This past Saturday was the anniversary of the 2012 Aurora movie theater shooting which left 12 dead and 70 injured.
Across the nation, politicians of all stripes paid respect to the Coloradans whose lives were changed forever at the midnight screening of a Batman movie.
“It’s been seven years since the mass shooting at the Aurora movie theater in Colorado, and Congress hasn’t done enough,” Democratic primary candidate Sen. Kamala Harris (D-CA) tweeted on Saturday.
“No matter where you live, you deserve to feel safe,” she continued. “We can keep guns out of the hands of dangerous people.”
Harris was one of the few Democratic primary candidates, including former Vice President Joe Biden, to memorialize the shooting online.
“We remember those we lost, the many who were injured, and those still recovering,” Sen. Cory Gardner, (R-CO), tweeted on Saturday. “God bless our 1st responders.”

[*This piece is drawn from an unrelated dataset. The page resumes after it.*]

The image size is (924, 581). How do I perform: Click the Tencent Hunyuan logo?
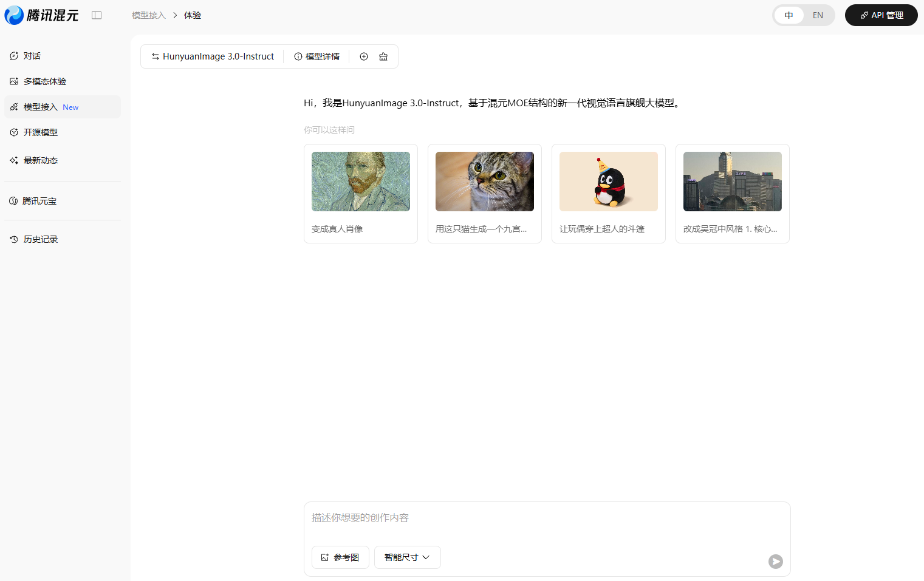coord(41,15)
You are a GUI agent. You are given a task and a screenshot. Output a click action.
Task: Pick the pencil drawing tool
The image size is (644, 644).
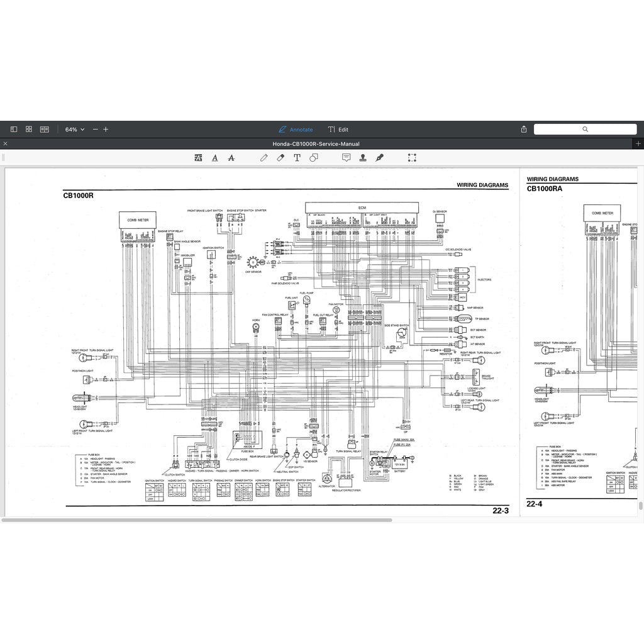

Some on the platform called Gardner out over his record on gun control, including Rep. Tom Sullivan, (D-Centennial), whose political career began when his son was shot to death that night.
“You are one of the reasons I ran for office,” Sullivan, tweeted in response to Gardner. “You have refused to meet me when I have gone to your office in DC & Denver. When I stood in front of you at a town hall in CO Springs you didn’t acknowledge my son.”
In the tweet, Sullivan went on to characterize Gardner’s statement as “politicizing in the worst way” and said that that “Colorado is better than this.”
Despite his personal stake in the tragedy, Colorado Republicans pounced on Sullivan – particularly over his support for the highly controversial Red Flag Bill – with an ultimately unsuccessful recall campaign.
Segments of the Colorado GOP and extreme gun rights groups like Rocky Mountain Gun Owners are fixated on the bill as a threat to second amendment rights despite overwhelming bipartisan support.